IT directors have been advised to spend three to eight per cent of their IT budgets on ongoing security costs.
The figures are best practice guidelines given by analyst Meta at its 14th annual forum in Barcelona earlier this week.
Meta explained that the figure does not include special events, nor projects such as public key infrastructure implementations.
The analyst added that security budgets will increase by 10 per this year, as they had done in 2001 and 2002.
Financial services firms should spend eight per cent of their IT budget on security to cover ongoing costs. Energy companies should allocate 6.5 per cent, e-commerce companies six per cent, retailers five per cent and manufacturing companies three per cent.
These figures do not cover business continuity and disaster recovery, which should take up another 2.5 to four per cent, according to Tom Scholtz, vice president of security and risk strategies at Meta.
Security is the third biggest concern for businesses, said Scholtz, and should be seen as an asset protection tax.
Enterprises need to evolve or establish their security programmes, because continuing to operate a break/fix approach will dramatically increase corporate liabilities.
A good programme takes two or more years to establish and includes nine components (see below), each as important as the other.

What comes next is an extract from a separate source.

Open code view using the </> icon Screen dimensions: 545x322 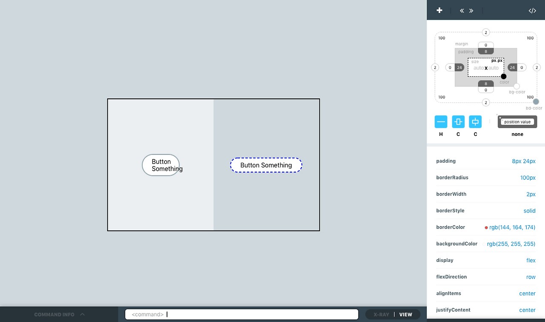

"It should not just be about IT but about culture, processes and, in the fullness of time, physical security," said Scholtz.
Given that chief information officers move jobs on average every 18 months, the programme should be overseen by a management steering committee.
But Scholtz conceded that politics and tradition will probably ensure that the security job function will remain in the IT domain for some time.
The analyst predicted that 40 per cent of enterprises will have put programmes in place by the end of 2003, with 70 per cent of enterprises developing their own programme by 2005. Leading-edge programmes will have matured by the end of 2003.
Meta's nine components for a security programme:
- A governance structure that ties security to the business.
- A vision, reduced to quarterly deliverables, that drives toward an appropriately secured environment; an architecture that is adaptable.
- An organisational approach that supports accountability and the correct separation of duties.
- A plan to generate continuous cultural change.
- A maturity programme for security-related processes.
- An approach to supporting local management discretion in determining the appropriate level of security.
- The execution of processes that determine just how secure the environment is - right now!
- The execution of projects that make the environment more secure.
- The execution of processes which ensure that security is servicing the current needs of all aspects of the business.